First, to the future: “I actually think we can be more ambitious” than current plans propose, Koreman said. She’d set a goal of reducing waste reduction by “80-90 per cent. ” She’d “create a circular economy.”
But waste reduction at that level would impose economic hardships and probably require a much more intrusive government.
Take building waste: “We get charged by the ton, and construction debris is very heavy,” Koreman reminded us, as she pulled from her “discarded items” basket a short, clean plank and plunked it in a repurposed Amazon carton labeled “Reconstruct.” Yet contractors will tell you they must toss perfectly good, once-used lumber into the dumpster because it costs too much to pay workers to pull out the nails.
And it would also take an overbearing army of garbage police, armed with books of pricey appearance tickets, to force homeowners to sort methodically their throwaways so as to meet the Ulysses legislator’s exacting standards.
“We should really be aggressive in trying to move the needle on our citizens taking this up as an important part of addressing climate change that can be addressed within people’s lives,” legislator Rich John said in agreement with Koreman’s aspirational goals.
But in the end, Rich John got practical.
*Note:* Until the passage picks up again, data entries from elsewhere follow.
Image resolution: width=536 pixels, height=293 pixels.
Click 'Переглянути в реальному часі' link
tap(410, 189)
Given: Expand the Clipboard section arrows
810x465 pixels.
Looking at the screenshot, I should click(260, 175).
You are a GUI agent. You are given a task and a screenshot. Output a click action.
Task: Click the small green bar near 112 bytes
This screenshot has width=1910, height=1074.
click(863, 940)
He voted against the Resolution to intervene in the DEC’s Seneca Meadows review.
John bluntly described Seneca Meadows this way: “It is gigantic and it doesn’t smell great. It’s imposing. It is a landfill.” But, he added, “I don’t know we are addressing the issue at all by saying close Seneca Meadows.” Rich John would rather Tompkins County expend its energy—and its advocacy—pressing New York regulators to develop a plan to solve the garbage crisis altogether.
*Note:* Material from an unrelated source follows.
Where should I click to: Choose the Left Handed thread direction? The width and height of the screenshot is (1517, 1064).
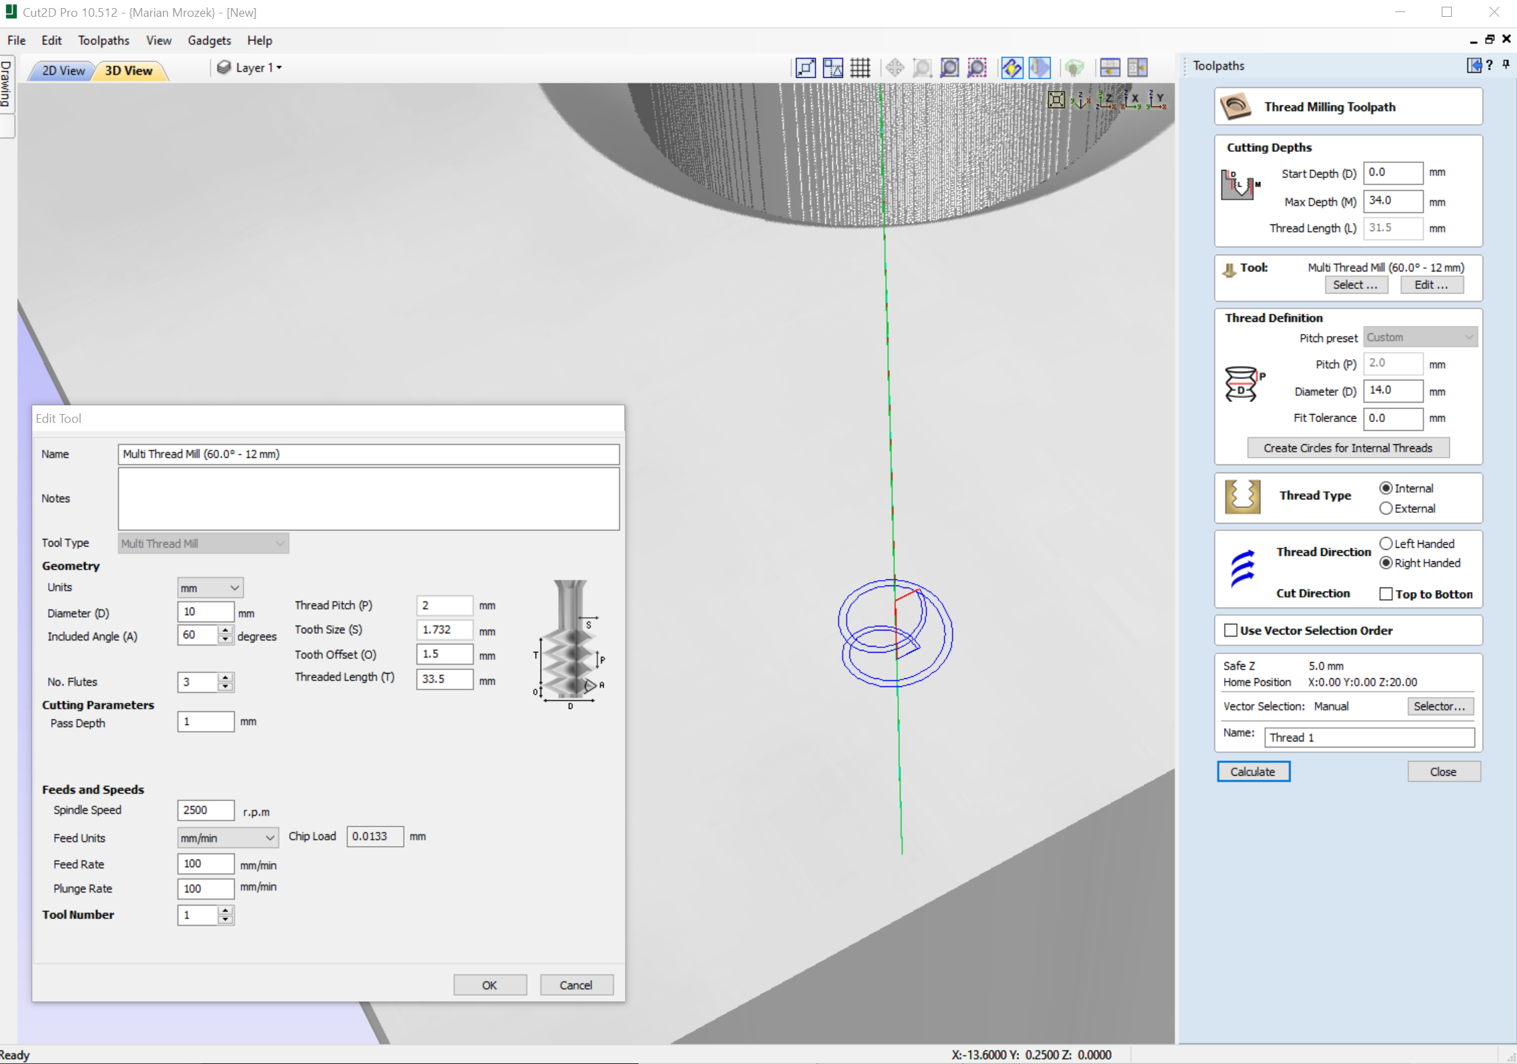point(1386,543)
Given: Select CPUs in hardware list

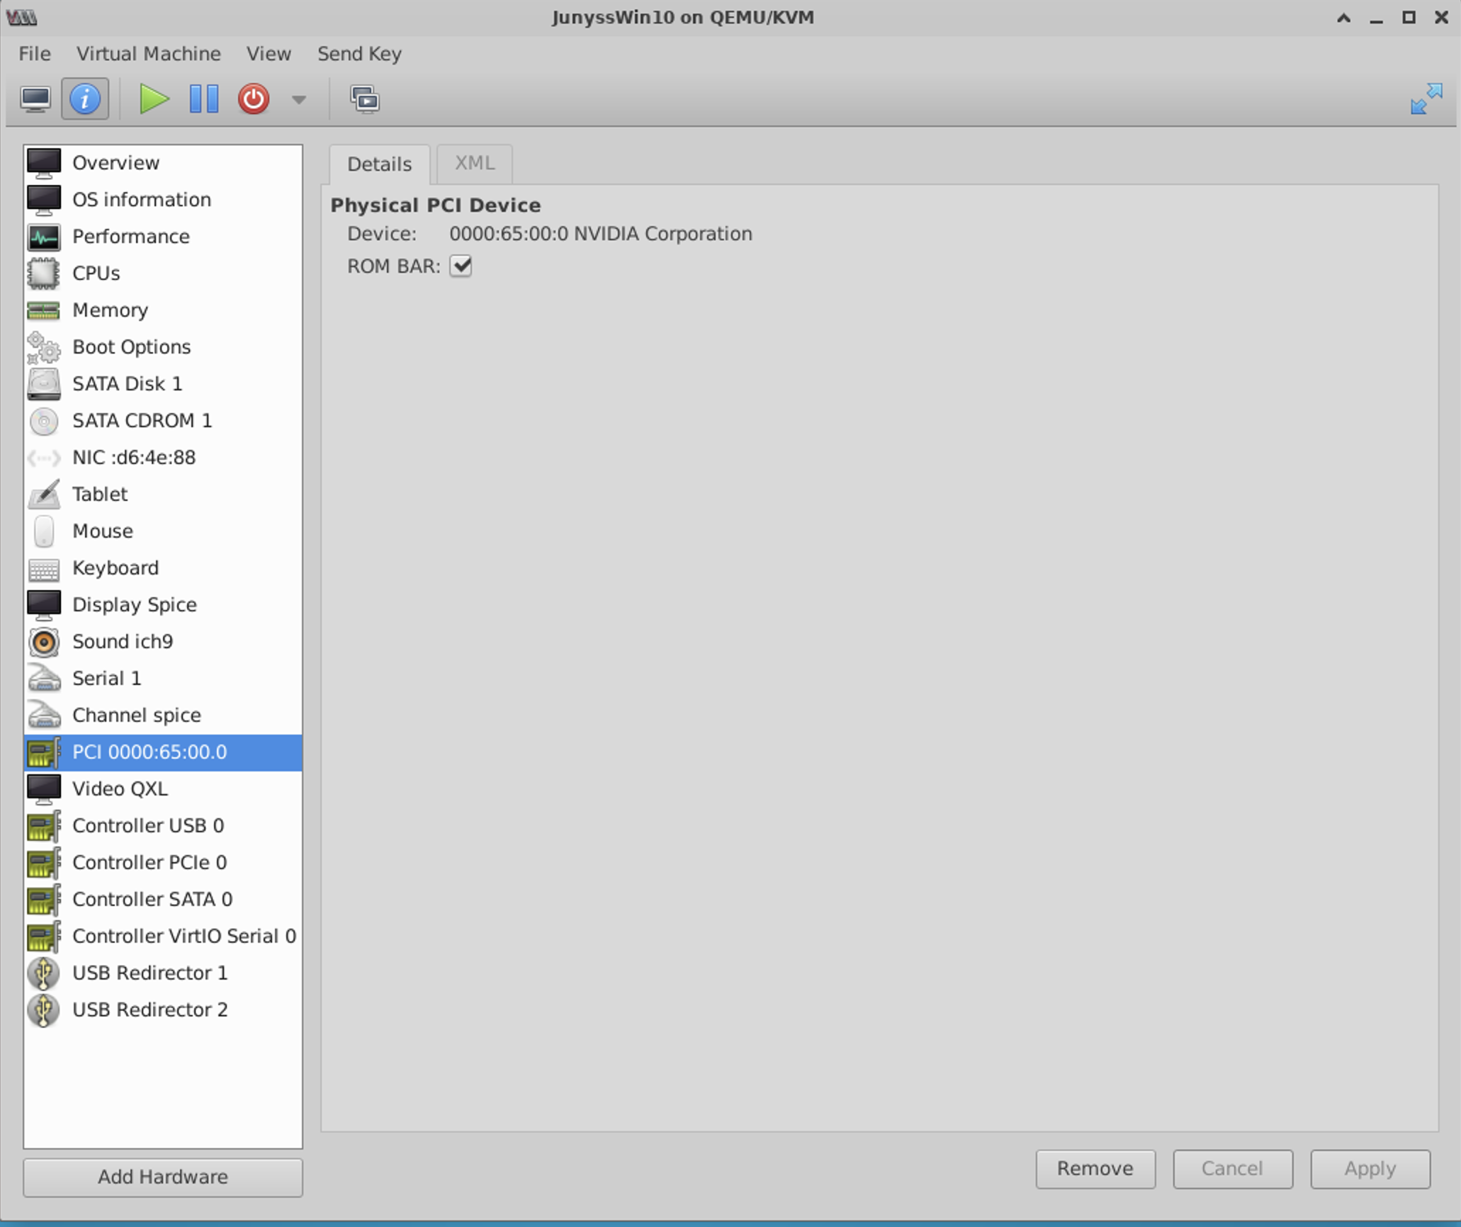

“I have some skepticism there given—pick your topic—of New York State trying to execute complicated things,” John lamented. For example, he noted that New York first banned sending adolescent offenders to prison, but then couldn’t find any other places to detain them.
As for Seneca Meadows’ fate, John faced reality. “Our garbage will go to someplace else; that may be better, may be worse; we don’t know.”
“I think it’s a matter of responsibility,” Newfield-Enfield’s Randy Brown argued in the resolution’s support. “If we just continue to build these landfills, then we’re not going to move forward and control our waste.”
“No, Randy, I don’t think it’s responsible to call for the closing of something that is actually needed,” Mike Sigler, Brown’s fellow Republican, countered. “It’s irresponsible, in fact.”
And addressing Champion’s home-based solution, Sigler’s said, “Build your own landfill? I don’t think there’s any town in Tompkins that’s going to get on board with that.”
Certainly not Enfield, based on Redmond’s last year’s remarks.
Sigler also raised the economic argument to justify the regional landfill’s continuation. The farther away the landfill gets, he surmised, the more it will cost to ship garbage there. And the greater the expense, the more likely the frugal will find work-arounds.
“You will find a couch in the forest… tires next to the side of the road,” Sigler predicted.
Lansing’s Deborah Dawson closed the nearly 40-minute Seneca Meadows debate with a dead-accurate observation:
“I think this landfill sucks,” Dawson said of Mount Trashmore’s behemoth of a stinky garbage pile. “But I don’t think people are going to stop generating garbage, because if we close the landfill, I think that’s putting the cart before the horse. I think we ought to be looking at things we can do.”
Do what you wish, County Legislature and New York State. Just please, as Enfield’s Supervisor would admonish you, don’t build a second Mount Trashmore anywhere close to us.